#### YOUR GOAL:
Below are records. Find each line in them that holds the word "scrollbar" and copy it.

#### Saved entries:
****
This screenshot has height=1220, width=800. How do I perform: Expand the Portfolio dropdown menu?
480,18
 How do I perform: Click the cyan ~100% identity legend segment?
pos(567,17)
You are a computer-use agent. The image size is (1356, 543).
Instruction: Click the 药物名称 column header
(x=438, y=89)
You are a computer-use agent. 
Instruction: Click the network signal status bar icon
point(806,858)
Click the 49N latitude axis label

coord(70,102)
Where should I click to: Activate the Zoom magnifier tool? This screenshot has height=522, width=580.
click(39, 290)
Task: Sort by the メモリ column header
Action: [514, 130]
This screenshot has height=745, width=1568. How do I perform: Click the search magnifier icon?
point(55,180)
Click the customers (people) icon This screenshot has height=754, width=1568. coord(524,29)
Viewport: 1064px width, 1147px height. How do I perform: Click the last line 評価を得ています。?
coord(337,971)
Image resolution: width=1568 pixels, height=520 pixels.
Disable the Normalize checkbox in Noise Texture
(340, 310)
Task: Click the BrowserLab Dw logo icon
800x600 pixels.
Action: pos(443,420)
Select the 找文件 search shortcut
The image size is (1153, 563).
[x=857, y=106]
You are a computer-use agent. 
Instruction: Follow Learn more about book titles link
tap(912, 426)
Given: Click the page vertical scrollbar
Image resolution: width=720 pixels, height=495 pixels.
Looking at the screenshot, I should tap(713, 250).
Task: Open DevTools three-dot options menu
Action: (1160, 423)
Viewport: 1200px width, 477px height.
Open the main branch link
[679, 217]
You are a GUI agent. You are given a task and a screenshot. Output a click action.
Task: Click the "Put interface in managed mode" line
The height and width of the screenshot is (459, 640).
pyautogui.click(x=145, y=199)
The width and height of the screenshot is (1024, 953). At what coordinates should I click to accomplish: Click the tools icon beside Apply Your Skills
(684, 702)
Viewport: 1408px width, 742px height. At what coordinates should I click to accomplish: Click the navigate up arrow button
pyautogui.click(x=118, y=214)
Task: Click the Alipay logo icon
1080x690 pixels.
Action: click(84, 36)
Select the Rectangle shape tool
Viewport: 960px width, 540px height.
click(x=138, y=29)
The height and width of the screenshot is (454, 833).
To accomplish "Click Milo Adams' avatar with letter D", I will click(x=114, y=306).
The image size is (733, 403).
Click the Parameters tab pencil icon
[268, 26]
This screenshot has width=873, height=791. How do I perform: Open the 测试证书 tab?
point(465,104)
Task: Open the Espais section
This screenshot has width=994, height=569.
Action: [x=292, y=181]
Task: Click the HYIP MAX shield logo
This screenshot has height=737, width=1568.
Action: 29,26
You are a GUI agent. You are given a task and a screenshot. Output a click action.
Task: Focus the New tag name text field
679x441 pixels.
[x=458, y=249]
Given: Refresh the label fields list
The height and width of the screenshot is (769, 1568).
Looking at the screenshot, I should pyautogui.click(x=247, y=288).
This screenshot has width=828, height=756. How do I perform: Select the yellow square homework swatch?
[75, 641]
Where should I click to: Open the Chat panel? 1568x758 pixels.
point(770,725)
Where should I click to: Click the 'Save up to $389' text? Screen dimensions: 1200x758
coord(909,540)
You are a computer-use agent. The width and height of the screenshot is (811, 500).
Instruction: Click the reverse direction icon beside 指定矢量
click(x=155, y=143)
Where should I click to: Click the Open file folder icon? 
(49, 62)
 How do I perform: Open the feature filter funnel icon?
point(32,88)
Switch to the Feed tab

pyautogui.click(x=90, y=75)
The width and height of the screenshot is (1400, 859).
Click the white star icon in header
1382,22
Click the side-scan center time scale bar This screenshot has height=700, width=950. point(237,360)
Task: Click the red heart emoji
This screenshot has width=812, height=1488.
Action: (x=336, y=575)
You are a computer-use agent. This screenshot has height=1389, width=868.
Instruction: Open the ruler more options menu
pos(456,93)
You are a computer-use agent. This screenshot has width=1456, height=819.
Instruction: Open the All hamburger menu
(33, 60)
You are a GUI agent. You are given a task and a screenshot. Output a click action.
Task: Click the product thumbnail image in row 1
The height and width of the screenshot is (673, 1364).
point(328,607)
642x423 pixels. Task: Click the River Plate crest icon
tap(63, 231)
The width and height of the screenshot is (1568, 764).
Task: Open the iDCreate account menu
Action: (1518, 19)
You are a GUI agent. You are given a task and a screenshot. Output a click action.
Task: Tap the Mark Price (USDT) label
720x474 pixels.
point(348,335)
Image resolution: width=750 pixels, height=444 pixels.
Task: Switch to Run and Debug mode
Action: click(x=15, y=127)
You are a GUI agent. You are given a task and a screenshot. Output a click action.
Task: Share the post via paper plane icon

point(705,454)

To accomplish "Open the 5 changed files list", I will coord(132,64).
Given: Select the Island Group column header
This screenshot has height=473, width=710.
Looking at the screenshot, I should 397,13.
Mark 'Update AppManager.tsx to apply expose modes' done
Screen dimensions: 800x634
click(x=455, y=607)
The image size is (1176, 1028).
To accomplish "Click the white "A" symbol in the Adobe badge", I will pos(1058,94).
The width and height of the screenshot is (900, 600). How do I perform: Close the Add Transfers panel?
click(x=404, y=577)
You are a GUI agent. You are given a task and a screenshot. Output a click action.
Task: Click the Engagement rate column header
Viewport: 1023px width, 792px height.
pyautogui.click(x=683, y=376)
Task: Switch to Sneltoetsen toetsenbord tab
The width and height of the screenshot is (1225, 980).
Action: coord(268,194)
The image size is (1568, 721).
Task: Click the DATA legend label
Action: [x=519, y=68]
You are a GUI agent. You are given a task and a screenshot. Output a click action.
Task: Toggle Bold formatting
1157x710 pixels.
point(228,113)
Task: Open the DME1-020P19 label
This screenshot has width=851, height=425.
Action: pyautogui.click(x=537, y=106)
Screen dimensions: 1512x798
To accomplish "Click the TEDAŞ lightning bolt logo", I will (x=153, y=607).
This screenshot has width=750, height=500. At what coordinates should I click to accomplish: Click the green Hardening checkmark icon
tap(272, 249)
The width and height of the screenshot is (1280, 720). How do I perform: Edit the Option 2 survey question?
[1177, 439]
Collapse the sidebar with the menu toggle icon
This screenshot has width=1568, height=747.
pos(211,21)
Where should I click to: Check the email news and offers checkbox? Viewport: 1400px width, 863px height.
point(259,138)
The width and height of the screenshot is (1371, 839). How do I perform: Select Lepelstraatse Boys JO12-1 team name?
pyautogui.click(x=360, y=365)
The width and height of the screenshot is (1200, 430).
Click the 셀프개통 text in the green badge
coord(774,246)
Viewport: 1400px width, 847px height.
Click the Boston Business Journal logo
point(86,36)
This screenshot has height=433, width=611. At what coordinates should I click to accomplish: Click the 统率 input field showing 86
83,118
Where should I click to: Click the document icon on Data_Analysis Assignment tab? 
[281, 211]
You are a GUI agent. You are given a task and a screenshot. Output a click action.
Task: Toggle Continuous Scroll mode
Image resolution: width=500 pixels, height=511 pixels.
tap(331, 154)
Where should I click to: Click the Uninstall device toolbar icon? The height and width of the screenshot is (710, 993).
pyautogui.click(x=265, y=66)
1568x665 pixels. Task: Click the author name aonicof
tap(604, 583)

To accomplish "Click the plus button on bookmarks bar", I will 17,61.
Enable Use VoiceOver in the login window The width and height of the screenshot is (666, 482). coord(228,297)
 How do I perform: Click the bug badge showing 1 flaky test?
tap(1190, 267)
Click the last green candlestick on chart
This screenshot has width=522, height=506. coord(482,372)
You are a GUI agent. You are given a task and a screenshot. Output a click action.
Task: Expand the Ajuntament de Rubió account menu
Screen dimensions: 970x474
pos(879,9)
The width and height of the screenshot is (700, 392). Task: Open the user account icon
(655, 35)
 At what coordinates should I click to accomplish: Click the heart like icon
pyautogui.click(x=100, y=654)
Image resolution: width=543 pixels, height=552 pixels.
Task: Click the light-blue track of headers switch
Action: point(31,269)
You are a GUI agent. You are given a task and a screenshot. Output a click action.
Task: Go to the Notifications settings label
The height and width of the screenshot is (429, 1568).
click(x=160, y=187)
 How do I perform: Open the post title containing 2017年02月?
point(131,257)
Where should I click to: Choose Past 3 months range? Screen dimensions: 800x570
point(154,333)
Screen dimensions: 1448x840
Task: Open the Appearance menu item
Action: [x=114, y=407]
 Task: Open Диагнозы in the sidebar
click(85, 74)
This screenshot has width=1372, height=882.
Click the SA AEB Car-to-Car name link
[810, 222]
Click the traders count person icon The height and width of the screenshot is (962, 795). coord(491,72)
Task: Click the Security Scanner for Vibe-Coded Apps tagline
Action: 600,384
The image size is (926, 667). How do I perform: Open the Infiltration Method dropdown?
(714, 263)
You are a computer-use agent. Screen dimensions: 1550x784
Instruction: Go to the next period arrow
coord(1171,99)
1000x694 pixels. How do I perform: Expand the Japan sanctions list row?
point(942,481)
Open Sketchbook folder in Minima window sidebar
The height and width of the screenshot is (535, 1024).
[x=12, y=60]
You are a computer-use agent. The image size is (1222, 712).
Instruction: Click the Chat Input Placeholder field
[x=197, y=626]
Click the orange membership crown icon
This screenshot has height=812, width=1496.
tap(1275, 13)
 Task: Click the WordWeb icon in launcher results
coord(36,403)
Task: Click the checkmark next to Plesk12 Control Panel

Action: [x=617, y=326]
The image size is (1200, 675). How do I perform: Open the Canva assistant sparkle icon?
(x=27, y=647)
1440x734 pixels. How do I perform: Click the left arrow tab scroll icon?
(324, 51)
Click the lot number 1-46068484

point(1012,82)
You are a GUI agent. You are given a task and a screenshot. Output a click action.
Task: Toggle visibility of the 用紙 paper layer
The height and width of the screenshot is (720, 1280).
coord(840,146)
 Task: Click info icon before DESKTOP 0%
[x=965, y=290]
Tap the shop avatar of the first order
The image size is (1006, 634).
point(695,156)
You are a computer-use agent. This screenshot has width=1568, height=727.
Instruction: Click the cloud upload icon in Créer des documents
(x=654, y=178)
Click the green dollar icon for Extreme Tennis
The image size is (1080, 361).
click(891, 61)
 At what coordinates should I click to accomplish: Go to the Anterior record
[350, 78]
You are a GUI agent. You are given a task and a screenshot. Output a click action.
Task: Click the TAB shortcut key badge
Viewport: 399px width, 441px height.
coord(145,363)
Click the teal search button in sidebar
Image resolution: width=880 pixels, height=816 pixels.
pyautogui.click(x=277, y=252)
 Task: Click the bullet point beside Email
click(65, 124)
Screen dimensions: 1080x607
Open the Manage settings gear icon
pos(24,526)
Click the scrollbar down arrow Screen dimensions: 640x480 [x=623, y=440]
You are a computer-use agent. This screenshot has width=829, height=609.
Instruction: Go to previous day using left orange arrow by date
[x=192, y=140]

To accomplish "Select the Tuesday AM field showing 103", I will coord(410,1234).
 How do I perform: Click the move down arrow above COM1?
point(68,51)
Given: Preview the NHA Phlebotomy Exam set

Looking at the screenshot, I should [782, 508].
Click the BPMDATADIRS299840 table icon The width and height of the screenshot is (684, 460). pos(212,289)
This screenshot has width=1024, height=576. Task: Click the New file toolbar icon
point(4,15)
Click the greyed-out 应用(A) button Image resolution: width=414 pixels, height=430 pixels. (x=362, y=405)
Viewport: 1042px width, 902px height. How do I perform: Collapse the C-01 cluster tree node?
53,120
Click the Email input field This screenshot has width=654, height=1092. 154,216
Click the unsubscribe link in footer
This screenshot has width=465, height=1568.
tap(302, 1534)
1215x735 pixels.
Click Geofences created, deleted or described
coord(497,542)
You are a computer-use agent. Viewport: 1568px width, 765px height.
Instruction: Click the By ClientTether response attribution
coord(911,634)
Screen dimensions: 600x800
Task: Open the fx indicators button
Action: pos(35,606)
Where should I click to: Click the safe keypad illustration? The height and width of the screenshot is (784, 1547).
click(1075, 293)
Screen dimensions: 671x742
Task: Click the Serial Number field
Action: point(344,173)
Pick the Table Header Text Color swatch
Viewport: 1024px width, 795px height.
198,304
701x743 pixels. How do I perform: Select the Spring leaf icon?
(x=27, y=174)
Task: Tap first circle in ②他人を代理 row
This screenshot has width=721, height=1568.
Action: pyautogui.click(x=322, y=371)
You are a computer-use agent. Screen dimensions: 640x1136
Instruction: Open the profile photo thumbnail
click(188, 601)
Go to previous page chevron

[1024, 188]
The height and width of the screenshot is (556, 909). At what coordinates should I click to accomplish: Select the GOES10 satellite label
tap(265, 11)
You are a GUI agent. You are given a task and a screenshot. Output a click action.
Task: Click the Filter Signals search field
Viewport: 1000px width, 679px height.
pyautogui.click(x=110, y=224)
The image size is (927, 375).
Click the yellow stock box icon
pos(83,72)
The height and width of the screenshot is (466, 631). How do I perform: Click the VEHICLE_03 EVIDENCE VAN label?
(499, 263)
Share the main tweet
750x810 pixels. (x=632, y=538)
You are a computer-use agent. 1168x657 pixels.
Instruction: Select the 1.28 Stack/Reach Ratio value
****
#### EXERCISE ANSWER:
Given: Click the page vertical scrollbar
Click the scrollbar down arrow Screen dimensions: 640x480 [x=623, y=440]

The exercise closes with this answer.